## Task instructions:
Please convert the rows from the start through the line containing "The height and", inclusive, into a Markdown table with the columns Number and Line Text. Skip any blank lines.

--- Data for processing ---

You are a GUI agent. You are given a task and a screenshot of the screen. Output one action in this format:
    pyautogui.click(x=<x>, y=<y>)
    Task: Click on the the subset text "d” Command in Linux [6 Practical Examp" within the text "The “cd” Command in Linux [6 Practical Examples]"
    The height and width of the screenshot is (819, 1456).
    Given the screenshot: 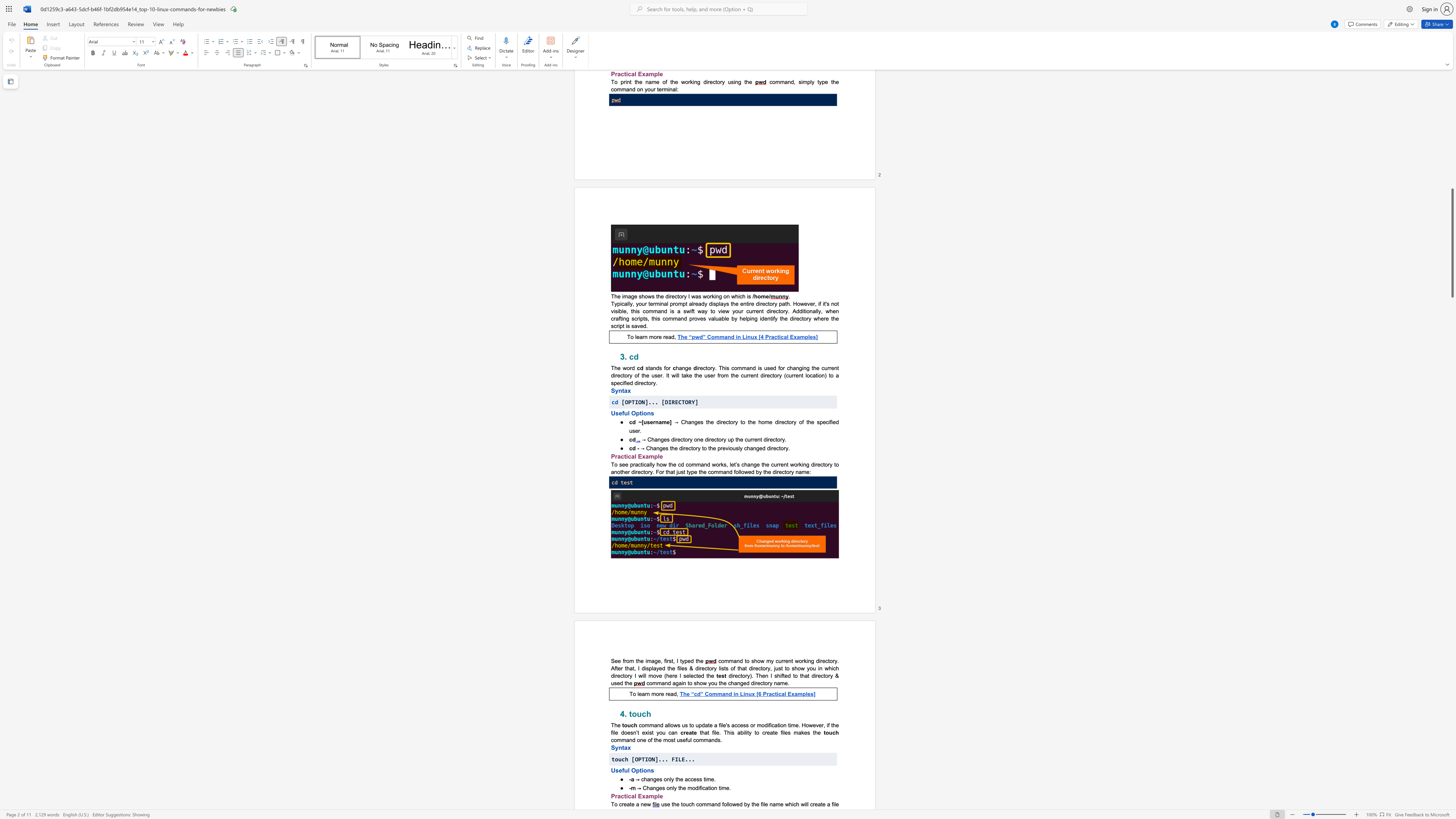 What is the action you would take?
    pyautogui.click(x=697, y=693)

---

## Worked answer:
| Number | Line Text |
|---|---|
| 1 | You are a GUI agent. You are given a task and a screenshot of the screen. Output one action in this format: |
| 2 |     pyautogui.click(x=<x>, y=<y>) |
| 3 |     Task: Click on the the subset text "d” Command in Linux [6 Practical Examp" within the text "The “cd” Command in Linux [6 Practical Examples]" |
| 4 |     The height and width of the screenshot is (819, 1456). |